-- start Supplied data --

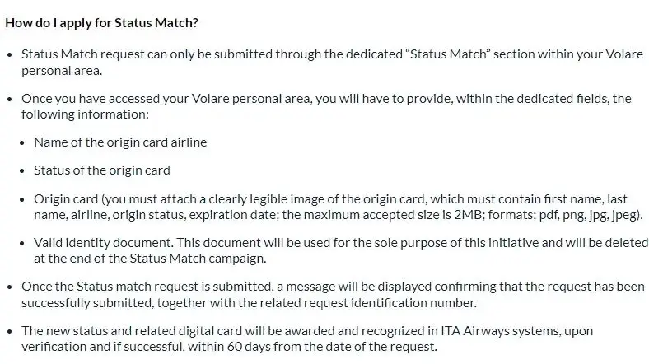Select the "Status of the origin card" item
This screenshot has height=364, width=649.
click(x=102, y=170)
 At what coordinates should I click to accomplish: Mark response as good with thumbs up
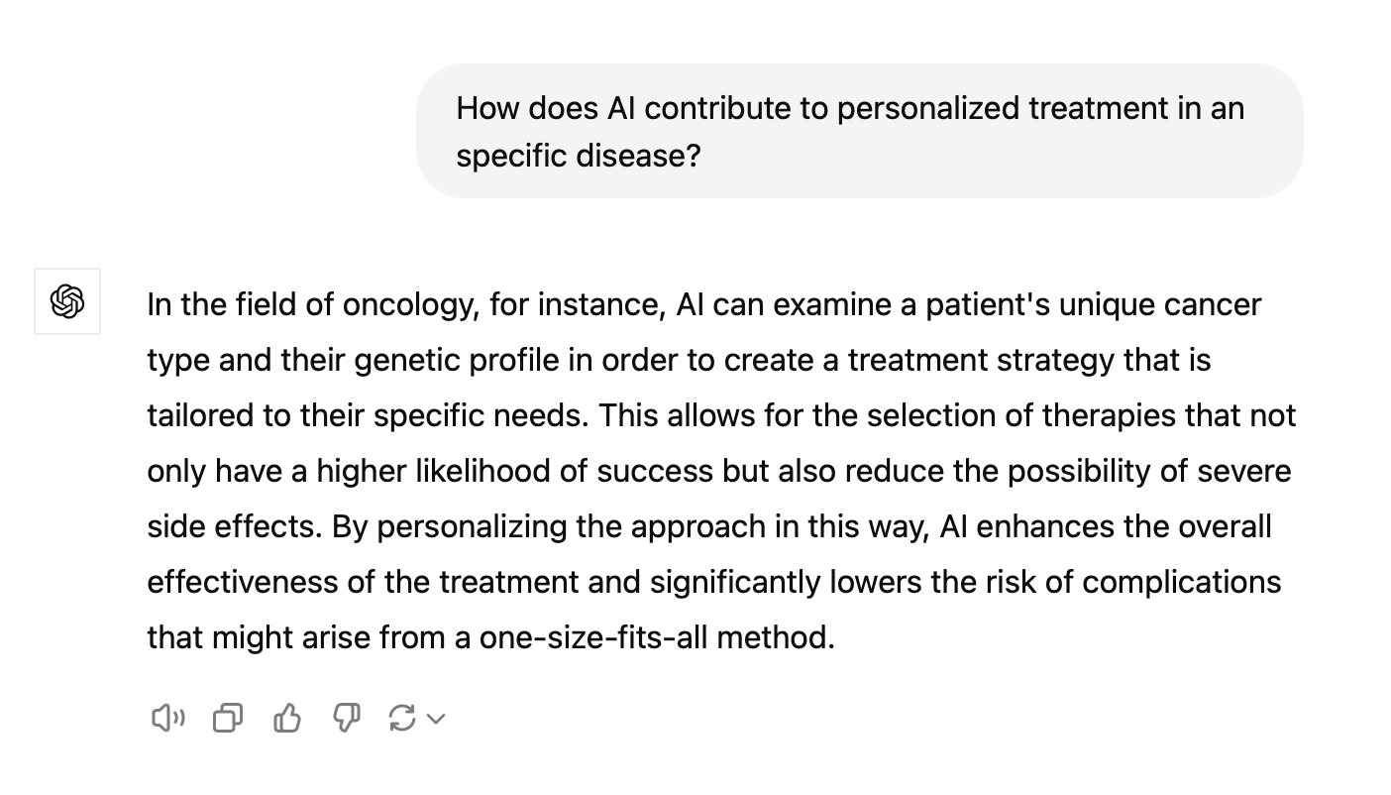pos(287,718)
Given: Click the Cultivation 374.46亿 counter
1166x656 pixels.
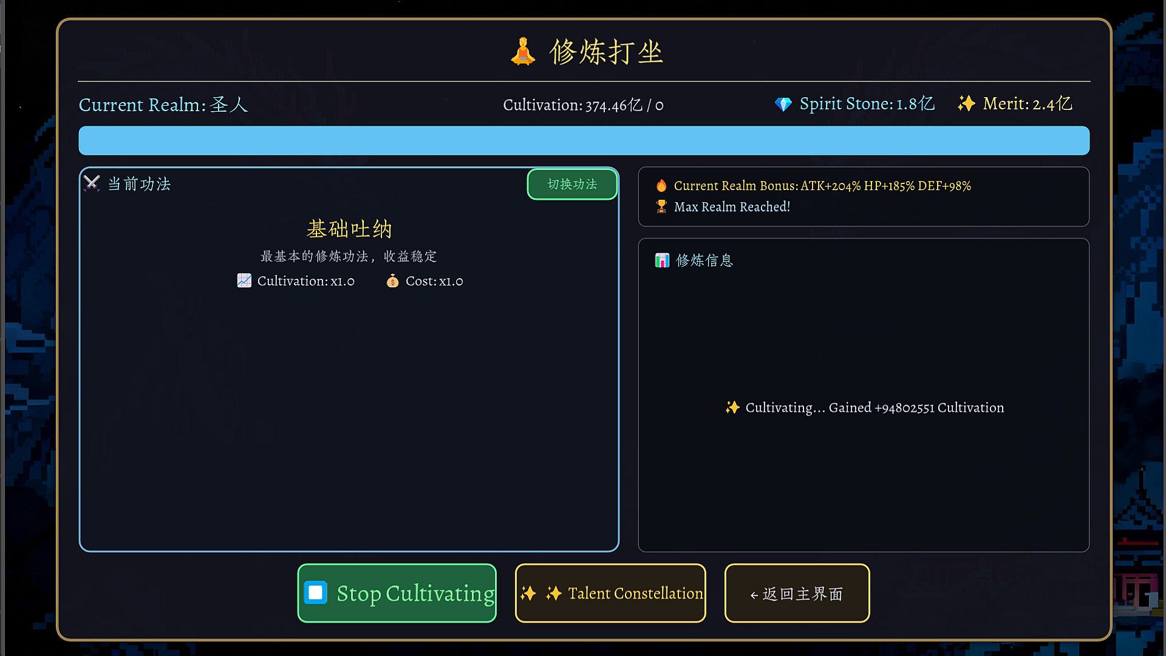Looking at the screenshot, I should pos(583,105).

-- end Supplied data --

**Task to complete**
Quote every item above verbatim, leaving the pictures out.

**Task output**
Select the "Status of the origin card" item
This screenshot has height=364, width=649.
click(x=102, y=170)
 At what coordinates should I click to accomplish: Mark response as good with thumbs up
pos(287,718)
Given: Click the Cultivation 374.46亿 counter
1166x656 pixels.
Looking at the screenshot, I should pos(583,105).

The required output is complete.